12Les commentaires des enfants interrogés sur les productions culturelles qu’ils consomment mettent en évidence la prédominance d’une configuration amoureuse spécifique : le couple hétérosexuel exclusif (marié ou non). La monogamie apparaît comme une évidence et n’est jamais questionnée. Face aux exemples de triangles amoureux présents dans la fiction, qu’ils impliquent ou non infidélité, les jugements enfantins peuvent être sévères.

« Ça créé des problèmes... si tu fais en cachette… et si l’autre remarque que t’es avec une autre qu’elle... bah ça fait des problèmes, et à la fin, t’auras plus personne... » Enzo, 10 ans, CM2, père cuisinier, mère professeure des écoles.

« Ça sert un peu à rien. […] bah au final déjà tu peux pas te marier, du coup bah euh… voilà… ça peut faire des disputes en plus, parce que si elle elle aime pas l’autre, tout ça… » Théotime, 10 ans, CM2, père professeur de mathématiques, mère secrétaire.

13L’idée d’entretenir des sentiments amoureux à l’égard de plusieurs personnes est mise à distance par les enfants interrogés. Ce rejet peut prendre la forme d’une acceptation distanciée (« c’est possible, mais pas pour moi »), passer ici aussi par l’emploi de l’adjectif « bizarre » marquant le rejet, à travers les jugements portés sur les personnages (« c’est pas bien »), ou encore en remettant en cause l’authenticité des sentiments éprouvés. Ainsi pour Sidonie ou Bilal, si Bella ne sait pas qui choisir entre Edward ou Jacob dans la saga Twilight, c’est parce qu’elle ne les aime pas véritablement.

« Y’a un loup-garou et y’a un vampire il l’aime bien […] Non parce que si t’aimes vraiment quelqu’un tu peux pas hésiter […] elle aimait pas assez les deux » Bilal, 13 ans, 4e, père absent, mère ouvrière intérimaire.

« Comme dans Twilight par exemple avec euh... Il y a Bella, Edward et, euh, comment il s’appelle... Jacob ! Est-ce que tu penses que c’est possible ? Bah... Oui. […] Après, bah, il y a un que tu préfères plus » Sidonie, 10 ans, CM1, père chef d’entreprise familiale, mère responsable administrative et comptable.

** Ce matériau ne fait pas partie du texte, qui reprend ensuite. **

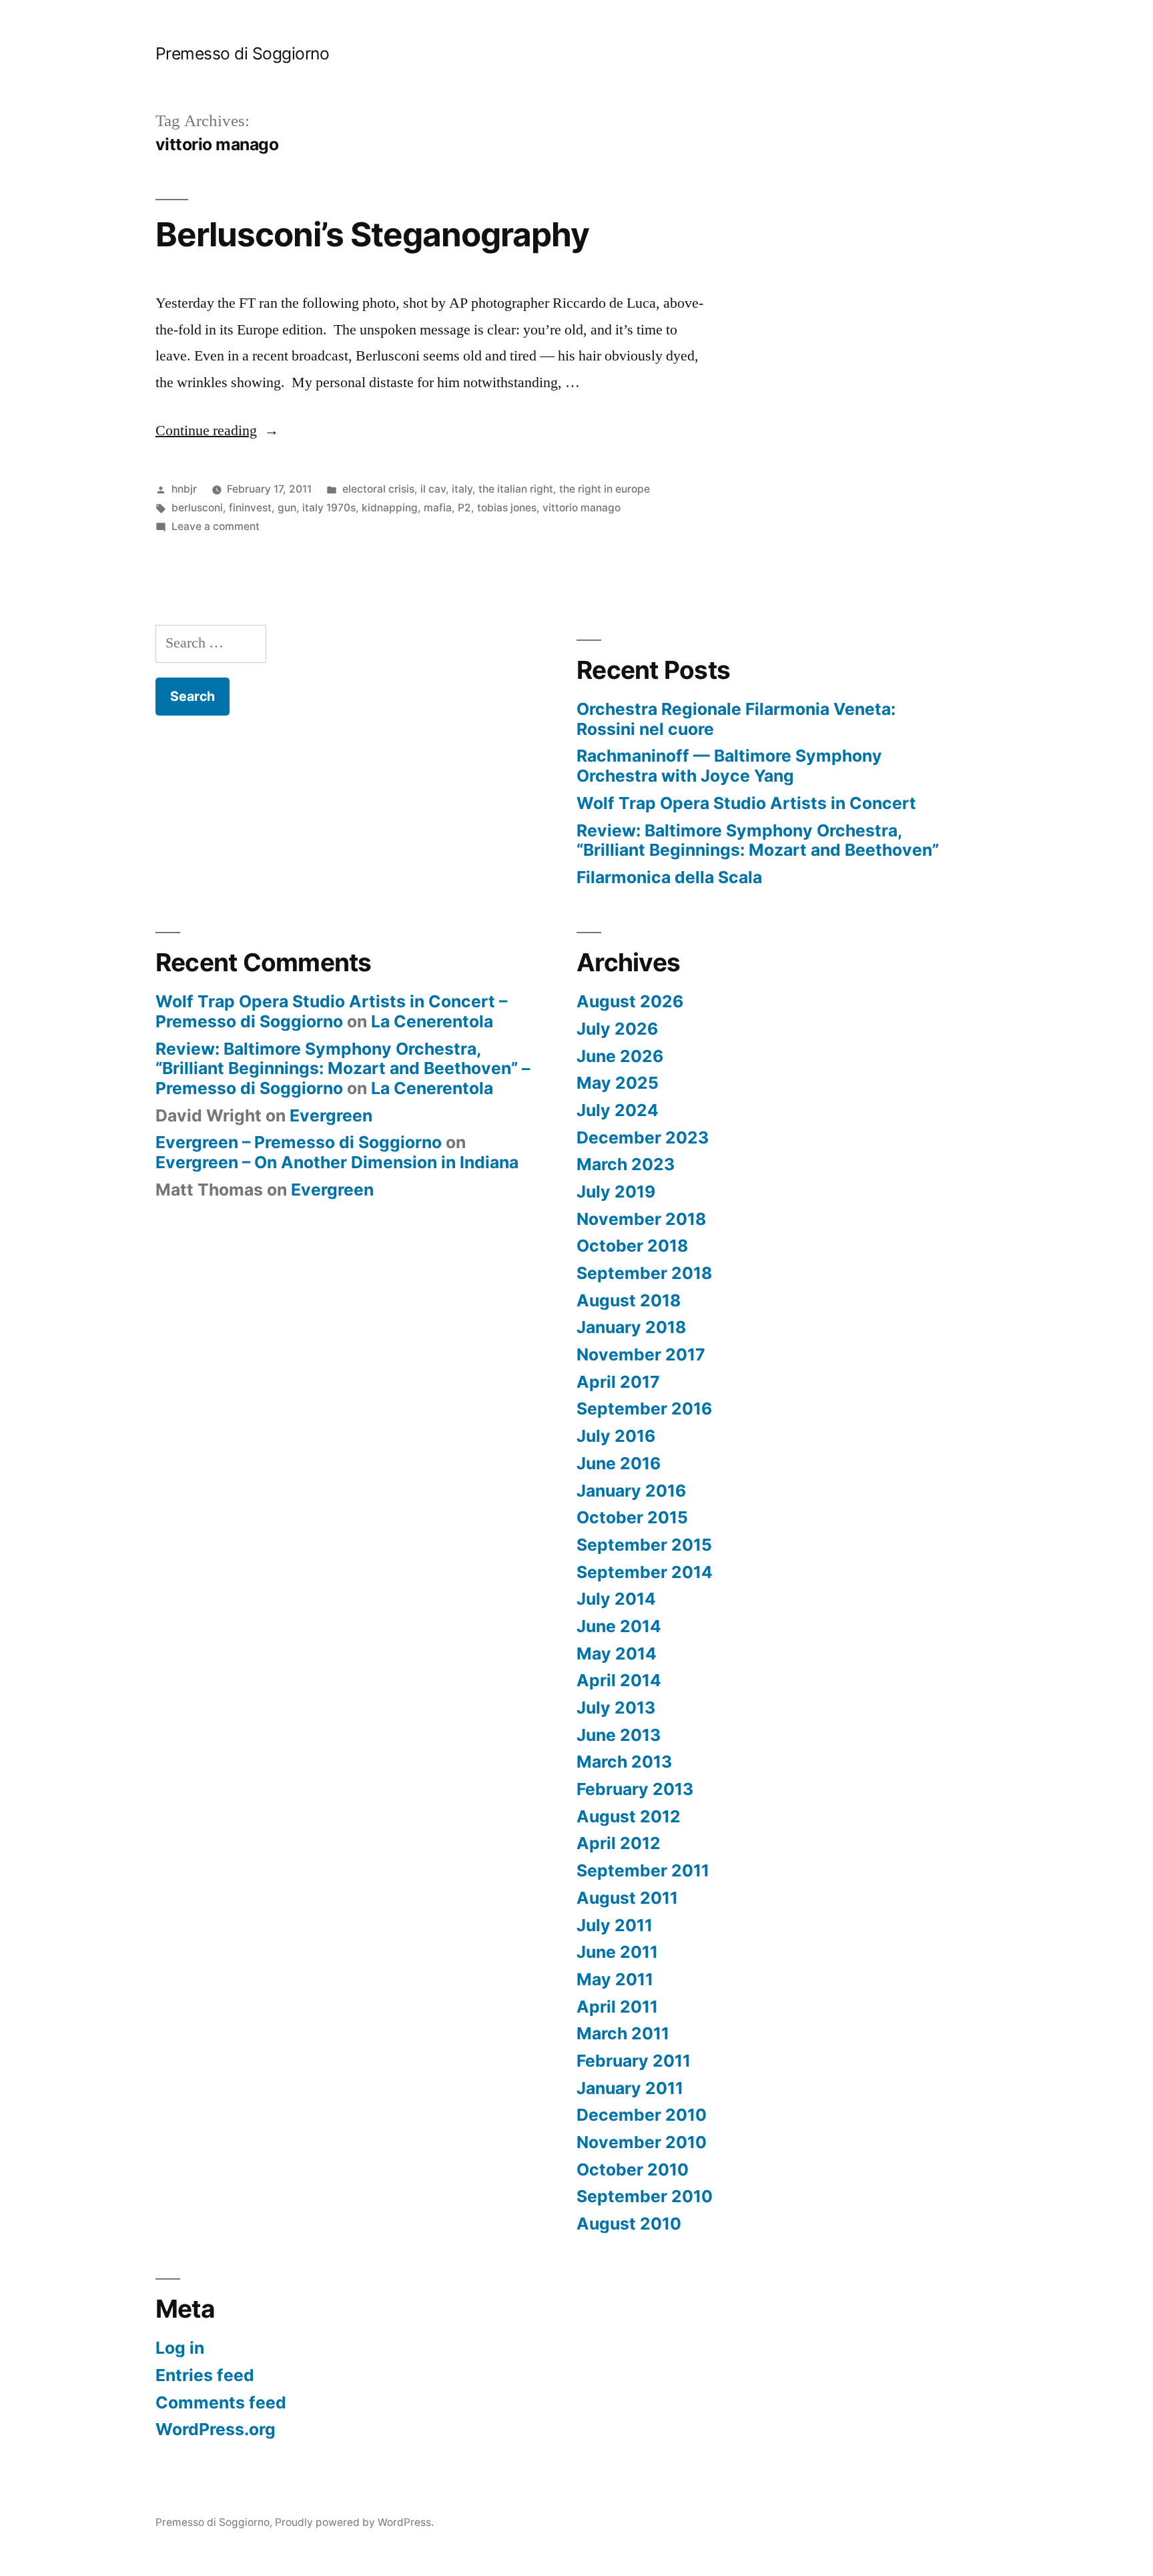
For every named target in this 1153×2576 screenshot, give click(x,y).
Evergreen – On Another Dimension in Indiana (336, 1162)
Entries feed (204, 2375)
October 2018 (632, 1246)
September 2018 (644, 1273)
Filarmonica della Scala (669, 877)
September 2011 (642, 1870)
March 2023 (625, 1164)
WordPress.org (215, 2429)
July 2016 (615, 1436)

14Cet idéal d’amour exclusif et réciproque tranche avec les observations de Kévin Diter (Diter, 2019), qui souligne que les amours multiples (parfois à sens unique) sont fréquentes chez les enfants de 6 à 11 ans. On peut y voir un décalage entre l’idéal (l’amour adulte, le « vrai » amour) et ce que les enfants vivent de l’amour en tant qu’enfants, mais aussi un effet de l’avancée en âge, et l’intériorisation progressive des normes amoureuses conventionnelles (notre échantillon étant en moyenne plus âgé que celui de Kévin Diter).

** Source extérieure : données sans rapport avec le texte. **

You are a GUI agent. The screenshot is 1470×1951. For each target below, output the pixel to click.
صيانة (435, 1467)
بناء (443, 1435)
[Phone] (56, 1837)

L’hégémonie de la norme hétérosexuelle

15Un idéal de couple exclusif donc, mais aussi hétérosexuel. Aucun des enfants interrogés ne rejette ouvertement l’homosexualité, mais rares sont ceux qui envisagent la possibilité de tomber eux-mêmes amoureux d’une personne du même sexe (« un jour c’est possible » pour Rosalie, et « je sais pas » pour Betty). Si la plupart des jeunes filles et garçons interrogés affichent une acceptation de l’homosexualité « pour les autres » (à propos des couples de même sexe présents dans la fiction : « chacun fait comme il veut », « c’est leur choix »), les jugements ne tardent pas à poindre dès qu’il s’agit de parler de soi :

« Surtout pas. […] J’ai pas envie d’être homosexuelle » Elsa, 8 ans, CE2, père éducateur spécialisé, mère professeure des écoles.

« Faut être un peu bizarre pour aimer un garçon. Par exemple, dans comment ça s’appelle… Les Tuche. Le garçon, il aime là le jardinier, donc c’est un peu bizarre » Théotime, 10 ans, CM2, père professeur de mathématiques, mère secrétaire.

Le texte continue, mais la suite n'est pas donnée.